Common Cannabis Lender Issues
California’s cannabis industry is governed primarily by the California Bureau of Cannabis Control (the “BCC”), which issues regulations codified at Title 16 of the California Code of Regulations (the “BCC Regulations”). Section 5023(c) of the BCC Regulations makes clear that “[l]icenses are not transferrable or assignable to another person or owner.” This prohibition on transfer creates two immediate problems for a lender: (i) how does a lender take a security interest in the licenses; and (ii) assuming a satisfactory answer to the first question, what special considerations should be made when a lender chooses to foreclose upon the license in the event of the borrower’s default on the loan?

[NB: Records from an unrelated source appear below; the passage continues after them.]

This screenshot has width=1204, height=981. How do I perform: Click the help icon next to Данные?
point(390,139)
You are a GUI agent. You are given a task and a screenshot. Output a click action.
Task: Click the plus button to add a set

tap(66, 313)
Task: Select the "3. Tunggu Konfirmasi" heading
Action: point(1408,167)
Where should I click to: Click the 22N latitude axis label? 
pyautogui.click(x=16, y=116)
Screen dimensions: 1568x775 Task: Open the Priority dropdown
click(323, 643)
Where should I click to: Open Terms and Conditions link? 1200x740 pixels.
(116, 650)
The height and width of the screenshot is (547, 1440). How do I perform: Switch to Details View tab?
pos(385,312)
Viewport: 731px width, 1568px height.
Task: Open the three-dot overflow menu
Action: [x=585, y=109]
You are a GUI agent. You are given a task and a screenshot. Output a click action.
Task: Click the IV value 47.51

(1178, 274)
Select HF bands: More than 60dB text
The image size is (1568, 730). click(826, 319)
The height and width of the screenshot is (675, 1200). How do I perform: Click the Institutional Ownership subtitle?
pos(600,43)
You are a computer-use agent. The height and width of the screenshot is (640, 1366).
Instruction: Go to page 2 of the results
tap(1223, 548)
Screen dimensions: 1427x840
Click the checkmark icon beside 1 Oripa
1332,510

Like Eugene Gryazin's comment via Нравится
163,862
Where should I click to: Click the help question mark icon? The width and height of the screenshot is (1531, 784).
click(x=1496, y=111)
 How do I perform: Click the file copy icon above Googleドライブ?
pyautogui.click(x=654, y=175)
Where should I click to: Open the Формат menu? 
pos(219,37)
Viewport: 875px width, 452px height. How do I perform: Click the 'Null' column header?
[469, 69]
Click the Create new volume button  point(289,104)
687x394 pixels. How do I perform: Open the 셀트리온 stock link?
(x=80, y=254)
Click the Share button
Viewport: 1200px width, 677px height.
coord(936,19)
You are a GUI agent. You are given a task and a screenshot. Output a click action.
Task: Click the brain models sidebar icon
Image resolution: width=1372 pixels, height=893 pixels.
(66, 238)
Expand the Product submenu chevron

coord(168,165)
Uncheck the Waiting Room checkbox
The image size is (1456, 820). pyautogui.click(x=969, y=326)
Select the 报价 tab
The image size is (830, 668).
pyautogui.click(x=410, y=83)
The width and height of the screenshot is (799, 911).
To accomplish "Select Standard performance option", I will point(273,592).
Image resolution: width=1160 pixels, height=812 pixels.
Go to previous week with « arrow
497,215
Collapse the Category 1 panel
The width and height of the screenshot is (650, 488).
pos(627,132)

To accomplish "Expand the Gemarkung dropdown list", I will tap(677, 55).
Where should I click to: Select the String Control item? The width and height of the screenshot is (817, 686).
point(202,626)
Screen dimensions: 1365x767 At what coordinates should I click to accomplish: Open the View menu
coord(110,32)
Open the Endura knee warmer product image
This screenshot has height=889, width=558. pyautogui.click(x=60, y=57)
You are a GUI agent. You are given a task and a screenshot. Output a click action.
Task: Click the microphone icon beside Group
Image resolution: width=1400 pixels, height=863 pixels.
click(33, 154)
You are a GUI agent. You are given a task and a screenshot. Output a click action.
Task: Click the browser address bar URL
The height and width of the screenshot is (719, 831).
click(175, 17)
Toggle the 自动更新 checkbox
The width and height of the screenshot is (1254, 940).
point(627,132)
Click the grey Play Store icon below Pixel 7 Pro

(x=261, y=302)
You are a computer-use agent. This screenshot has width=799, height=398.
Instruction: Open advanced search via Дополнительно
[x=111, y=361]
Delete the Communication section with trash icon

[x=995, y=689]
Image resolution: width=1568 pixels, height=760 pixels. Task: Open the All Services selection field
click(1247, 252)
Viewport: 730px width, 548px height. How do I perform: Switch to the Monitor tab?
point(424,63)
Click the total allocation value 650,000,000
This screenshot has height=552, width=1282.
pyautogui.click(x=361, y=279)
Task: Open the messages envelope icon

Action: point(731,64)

While we may not think of the transaction as a “sale,” a borrower’s granting to a lender of a security interest in any asset does in fact constitute a “transfer.” The borrower grants to the lender a sliver of ownership in the collateral – contingent upon the borrower’s default of course, but an interest in the asset nonetheless. The very granting of a security interest in the licenses, therefore, violates the BCC Regulations’ prohibitions on transfer. We believe that a lender attempting to take a security interest in a borrower’s cannabis license should do so by way of taking a pledge in the ownership of the licensee – that is, the entity holding the license – as opposed to the license itself. The BCC Regulations do not prohibit the alienability of licensees, and as such we believe this approach comports with both the letter and spirit of the BCC Regulations. Prospective lenders should take note that accepting the actual equity of an entity as collateral for a loan involves some important requirements independent of the BCC Regulations, including how a lender must perfect such a security interest (guarantee its right in the collateral versus other possible claimants) and certain corporate formalities that must be observed.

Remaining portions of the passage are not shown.